After the team identifies those that show the most promise, Bogantes works with labs on making micro-cuttings and tissue cultures, techniques which can speed up propagation and distribution. Stronger plants in the ground, faster, means more income for farmers.
She also works closely with Carlos Mario Rodriguez, Starbucks head of global research and development, as part of the overall Farmer Support Center mission to directly train farmers and set up model farms based on C.A.F.E. practices around ethical sourcing and sustainability, where all this knowledge can be practically disseminated, and farmers can see for themselves how to create optimal conditions on their own farms.
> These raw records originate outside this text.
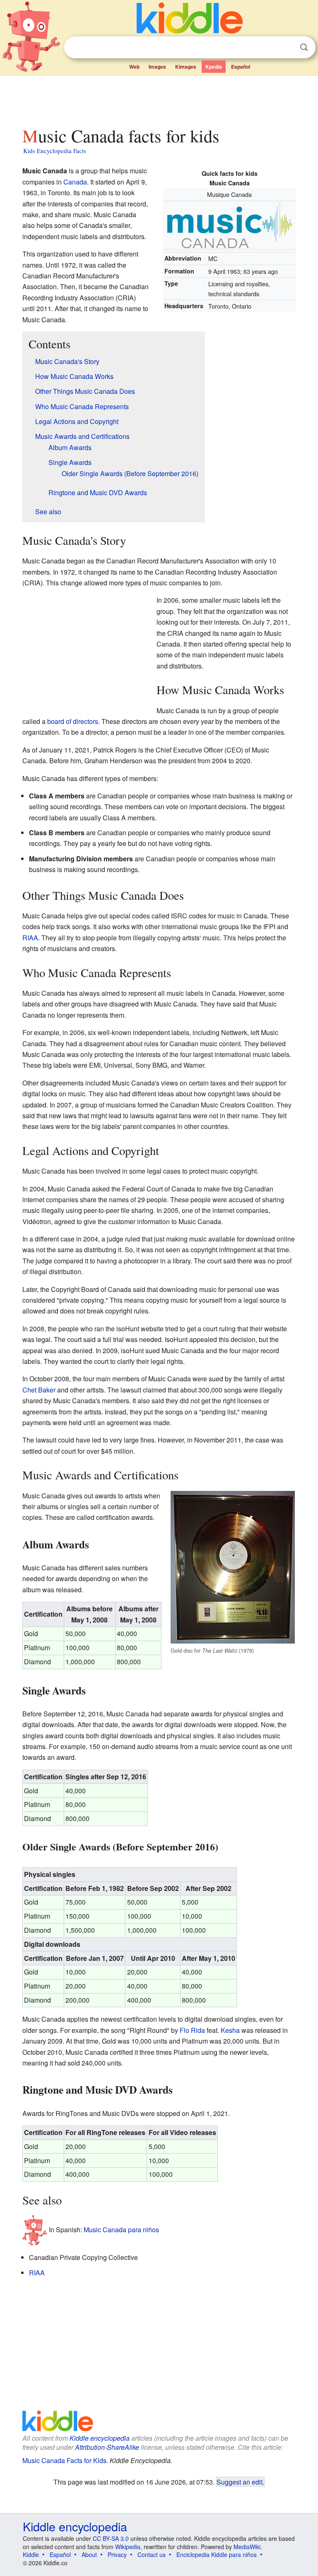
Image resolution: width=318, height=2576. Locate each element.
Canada (75, 182)
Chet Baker (38, 1390)
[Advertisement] (159, 99)
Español (240, 66)
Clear (287, 48)
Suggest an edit (240, 2481)
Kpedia (213, 66)
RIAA (30, 937)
“She's very good with teaching farmers, guiding them, because of the experience that she has,” Rodriguez says. “Having a young woman supporting and interacting with farmers is very important, and also is encouraging many young people to just keep working in coffee.”
Bogantes, 35, grew up on her family’s coffee farm in nearby San Isidro de Alajuela. She was deeply impacted when an epidemic of coffee rust, in 2014, killed off almost all her family’s coffee trees. She was in the U.S. at the time, working at an internship, when she received the urgent phone call.
“I remember the weather was very cloudy. The day was so dark. It’s raining, cold,” she says, recalling the day she arrived back home. “And when I went to the coffee plantation, I remember looking at all the coffee trees, completely destroyed.
“You need to control your emotions because your parents are completely destroyed, and you need to give them support. You are feeling completely destroyed too, inside, but you need to be optimistic because you need to be the person to be the light.”
That, and a similar moment several years later in Puerto Rico, after she saw how Hurricanes Maria and Irma almost wiped out the country’s coffee industry, have underscored for Bogantes the urgency of researching and finding solutions. It’s been a theme her entire life, from her early internships in Brazil and the U.S. to her more recent work with nonprofits like World Coffee Research and TechnoServe. She joined Starbucks two years ago.
“Nothing makes me feel happier than seeing the faces of the coffee producers smile, transmitting hope and supporting them in believing that there is a future in coffee,” Bogantes says. “I feel like I’m living my dreams, but if we want to ensure coffee for the next 50 years, we don’t have that much time. This is my challenge right now.”